**Problem to solve**
Omitting every picture, copy the lines from the one that contains "Task: Switch editor via Passer en mode UI" through the last line of the records below, exactly and with nothing added.

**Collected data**

BEGIN

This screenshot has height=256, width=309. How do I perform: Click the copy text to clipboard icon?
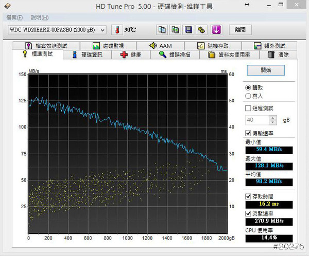click(x=162, y=29)

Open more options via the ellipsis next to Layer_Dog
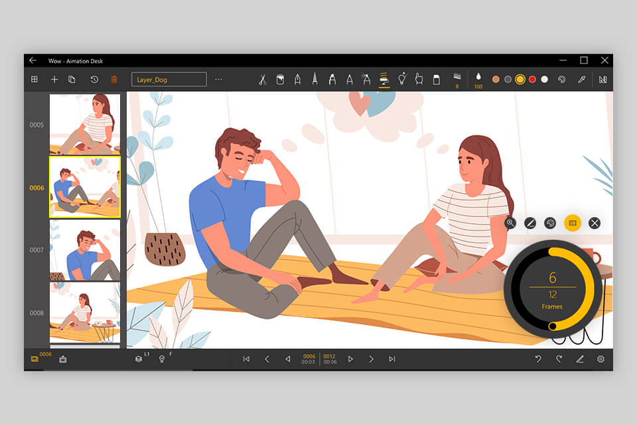(x=217, y=79)
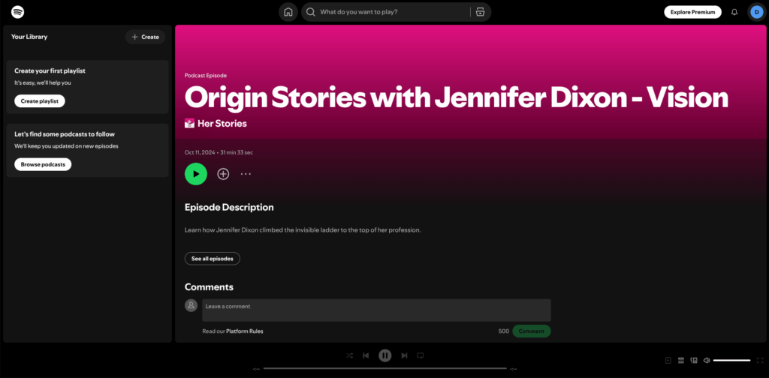Open the notifications bell
This screenshot has height=378, width=769.
(x=734, y=12)
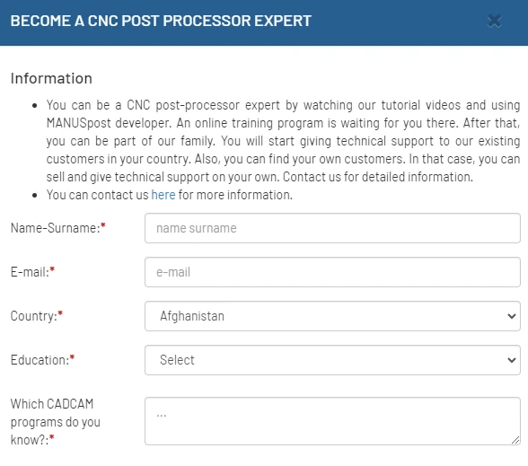Click the Country field label

pyautogui.click(x=36, y=316)
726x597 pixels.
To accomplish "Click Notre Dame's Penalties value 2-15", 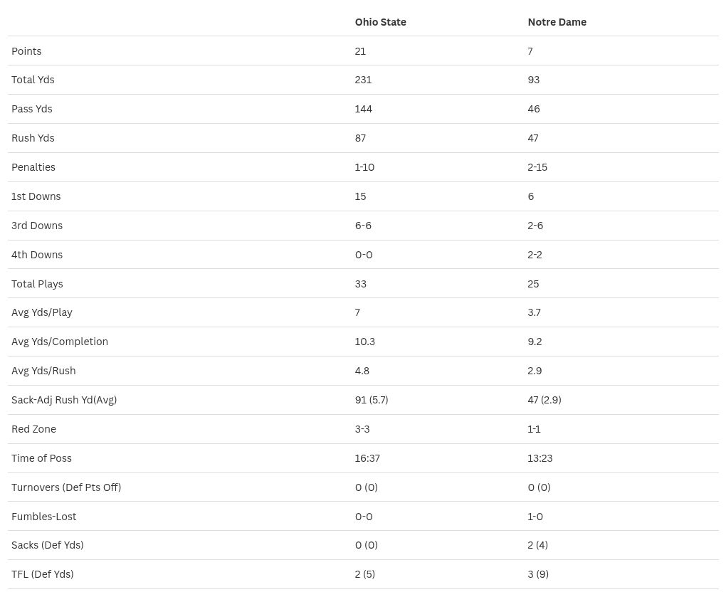I will 537,167.
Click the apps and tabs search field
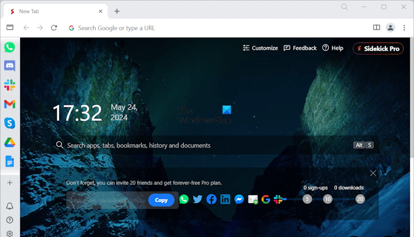This screenshot has width=414, height=237. click(201, 145)
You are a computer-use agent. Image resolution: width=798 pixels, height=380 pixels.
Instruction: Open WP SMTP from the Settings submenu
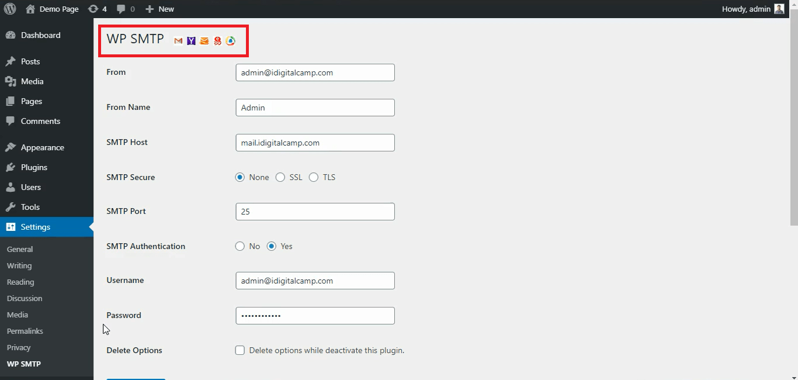pos(23,364)
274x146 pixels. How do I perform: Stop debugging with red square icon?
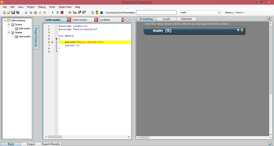point(62,12)
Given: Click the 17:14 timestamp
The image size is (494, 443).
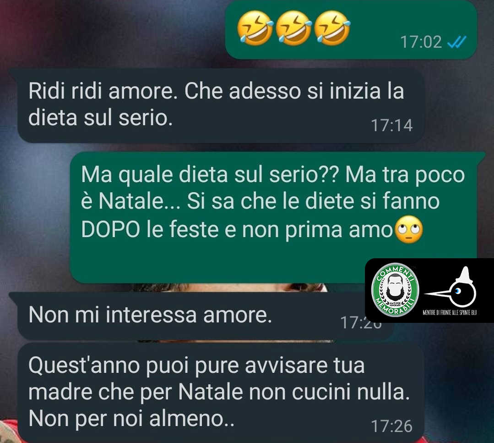Looking at the screenshot, I should coord(391,125).
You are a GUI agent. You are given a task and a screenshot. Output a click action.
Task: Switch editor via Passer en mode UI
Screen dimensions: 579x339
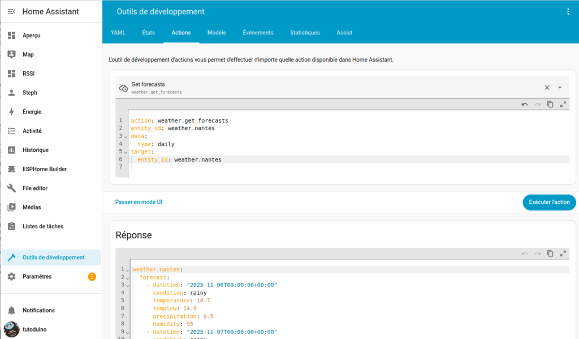point(139,202)
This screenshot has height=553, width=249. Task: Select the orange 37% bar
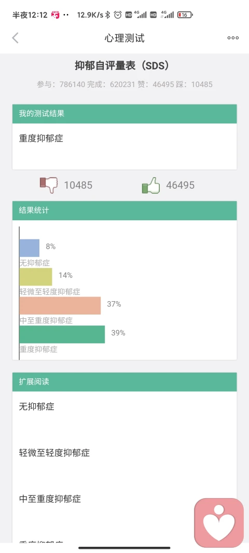60,306
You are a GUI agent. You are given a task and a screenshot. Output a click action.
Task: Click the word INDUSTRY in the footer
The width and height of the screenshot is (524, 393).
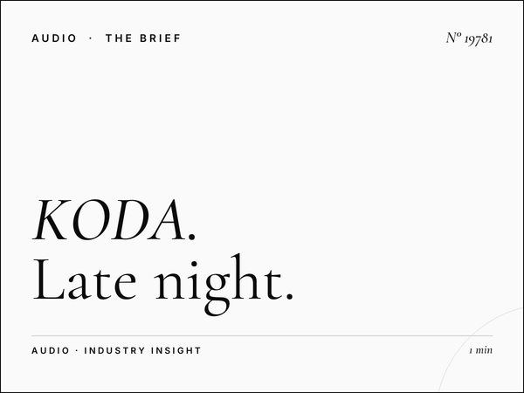[114, 350]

END

**Written answer**
Task: Switch editor via Passer en mode UI
Screen dimensions: 579x339
point(139,202)
This screenshot has height=553, width=249. Task: Select the orange 37% bar
60,306
You are a GUI agent. You are given a task and a screenshot. Output a click action.
Task: Click the word INDUSTRY in the footer
The width and height of the screenshot is (524, 393).
[114, 350]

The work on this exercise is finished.